A safety and efficacy evaluation of hemoglobin-based oxygen carrier HBOC-201 in a randomized, multicenter red blood cell controlled trial in noncardiac surgery patients.
Anesth Analg 2014;
119:766-776. [PMID:
24977631 DOI:
10.1213/ane.0000000000000305]
[Citation(s) in RCA: 29] [Impact Index Per Article: 2.9] [Reference Citation Analysis] [Abstract] [Track Full Text] [Journal Information] [Subscribe] [Scholar Register] [Indexed: 11/05/2022]
Abstract
BACKGROUND
We present the results of a previously unpublished hemoglobin-based oxygen carrier (HBOC) study conducted in 1998-1999.
METHODS
In a multicenter, randomized, single-blind, comparative study of HBOC-201 versus allogeneic red blood cell (RBC) transfusions, no-cardiac surgery patients received HBOC-201 to a maximum of 7 units (n = 83) or RBCs (n = 77). Patients could be switched to RBCs for safety or any other reason. The efficacy end points were elimination and/or reduction of allogeneic RBC transfusions for 28 days.
RESULTS
The proportion of patients in the HBOC-201 group that avoided RBC transfusion was 0.427 (95% confidence interval, 0.321-0.533).
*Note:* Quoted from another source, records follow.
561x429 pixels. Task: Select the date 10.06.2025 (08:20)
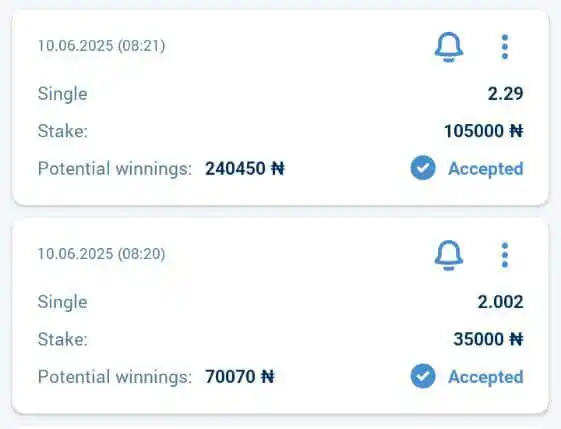(x=101, y=254)
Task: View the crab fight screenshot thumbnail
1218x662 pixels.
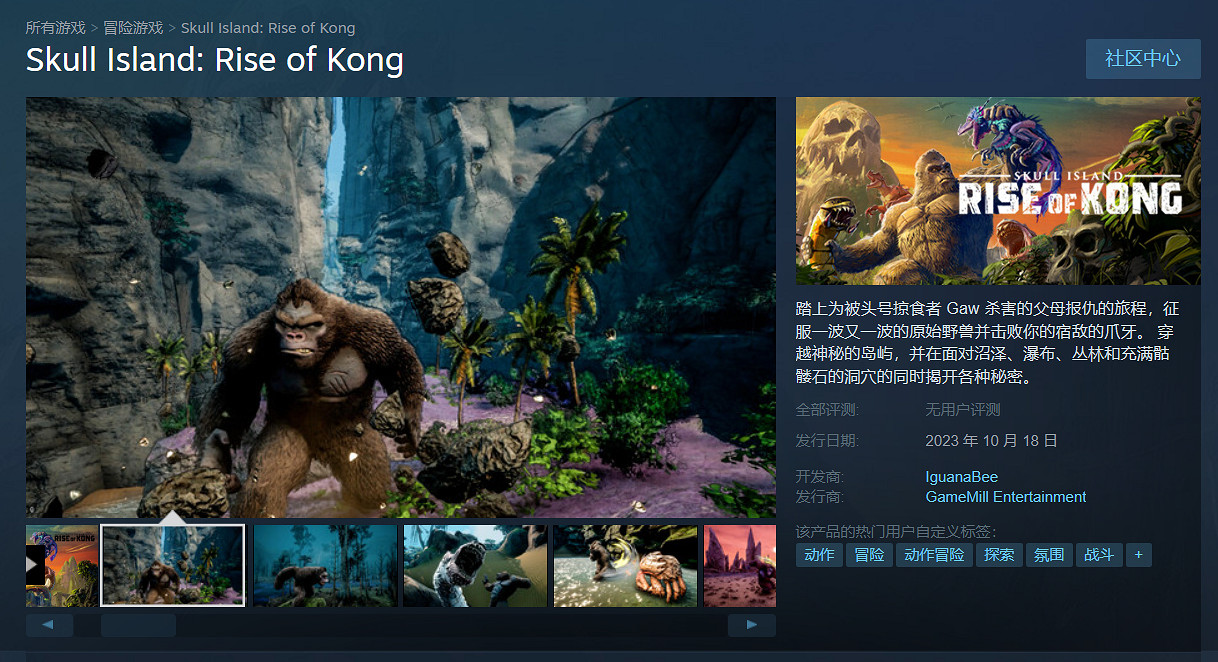Action: pos(625,566)
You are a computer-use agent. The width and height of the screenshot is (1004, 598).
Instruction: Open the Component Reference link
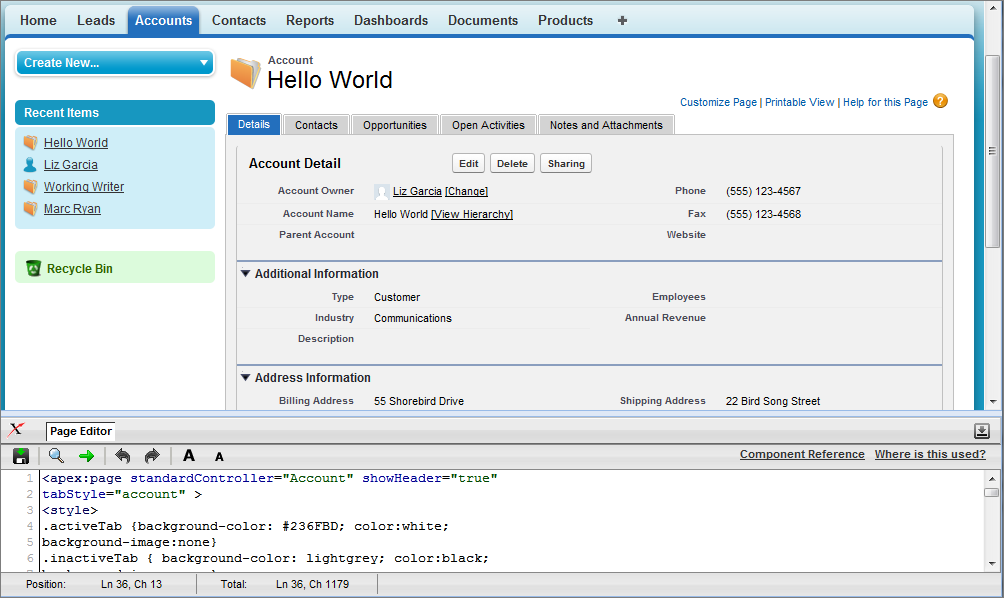[x=802, y=454]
Subjects in the HBOC-201 group received on average 3.2 units of RBCs versus 4.4 units in the control arm (P = 0.004). Seventy-nine (95.2%) subjects in the HBOC-201 group and 72 (93.5%) in the RBC group experienced adverse events (AEs), judged to be associated with study treatment in 59 (71.1%) and 18 (23.4%) subjects, respectively. Thirty-day mortality, 5 (6.0%) vs 4 (5.2%) patients (P = 1.00), incidence of serious AEs, 24 (28.9%) vs 20 (26.0%) (P = 0.73), or time to intensive care unit (log-rank P = 0.15) or hospital discharge (log-rank P = 0.53) were similar for the HBOC-201 and RBC groups, respectively.
CONCLUSIONS
Up to 7 units of HBOC-201 infused over the course of 6 days resulted in RBC transfusion avoidance in 43% of patients. There were no notable differences in mortality and serious AEs incidence. The use of HBOC-201 was associated with a notable excess of nonserious AEs.